- _DOCUMENT TEXT_

--- begin ---

Question

To determine which inequalities are true, let's first calculate \( \sqrt{8} \):

\[
\sqrt{8} = \sqrt{4 \times 2} = \sqrt{4} \cdot \sqrt{2} = 2\sqrt{2} \approx 2.828
\]

Now, we can analyze each inequality:

1. \( \sqrt{8} > \sqrt{7} \)
- True. Since \( 8 > 7 \), it follows that \( \sqrt{8} > \sqrt{7} \).

2. \( \sqrt{8} > 8 \)
- False. \( 2.828 < 8 \).

3. \( 0 < \sqrt{8} \)
- True. Since \( \sqrt{8} \) is a positive number.

4. \( \sqrt{8} < 2 \)
- False. Since \( 2.828 > 2 \).

5. \( \sqrt{8} < 3 \)
- True. Since \( 2.828 < 3 \).

--- end ---

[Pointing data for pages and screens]

--- begin ---

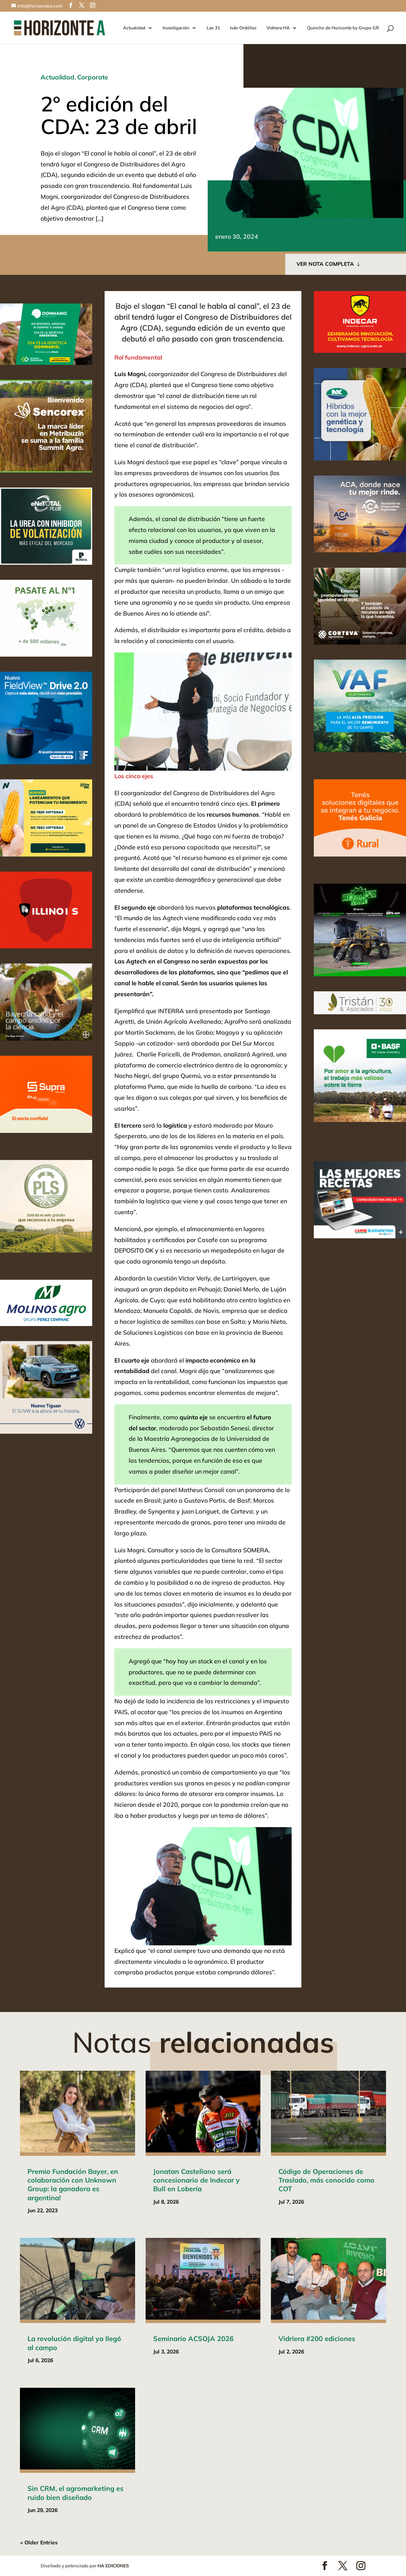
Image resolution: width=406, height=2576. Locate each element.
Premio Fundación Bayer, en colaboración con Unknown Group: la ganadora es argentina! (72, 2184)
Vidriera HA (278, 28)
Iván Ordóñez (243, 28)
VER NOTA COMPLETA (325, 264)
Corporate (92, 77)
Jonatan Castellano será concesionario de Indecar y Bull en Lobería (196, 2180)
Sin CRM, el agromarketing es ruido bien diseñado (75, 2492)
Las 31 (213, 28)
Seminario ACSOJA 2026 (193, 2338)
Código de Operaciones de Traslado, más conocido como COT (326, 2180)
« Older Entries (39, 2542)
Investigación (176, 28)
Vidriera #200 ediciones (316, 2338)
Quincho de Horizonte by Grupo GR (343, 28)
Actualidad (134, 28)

--- end ---

- _WHAT IS BEING ASKED_
Continue the worked solution that tests inequalities involving the square root of 8, beginning right after its last line.

- _ANSWER TO THE TASK_
Now we summarize the truth values:

- **True:** \( \sqrt{8} > \sqrt{7} \) (first response), \( 0 < \sqrt{8} \) (third response), and \( \sqrt{8} < 3 \) (fifth response).
- **False:** \( \sqrt{8} > 8 \) (second response) and \( \sqrt{8} < 2 \) (fourth response).

The correct answers are:

- \( \sqrt{8} > \sqrt{7} \)
- \( 0 < \sqrt{8} \)
- \( \sqrt{8} < 3 \)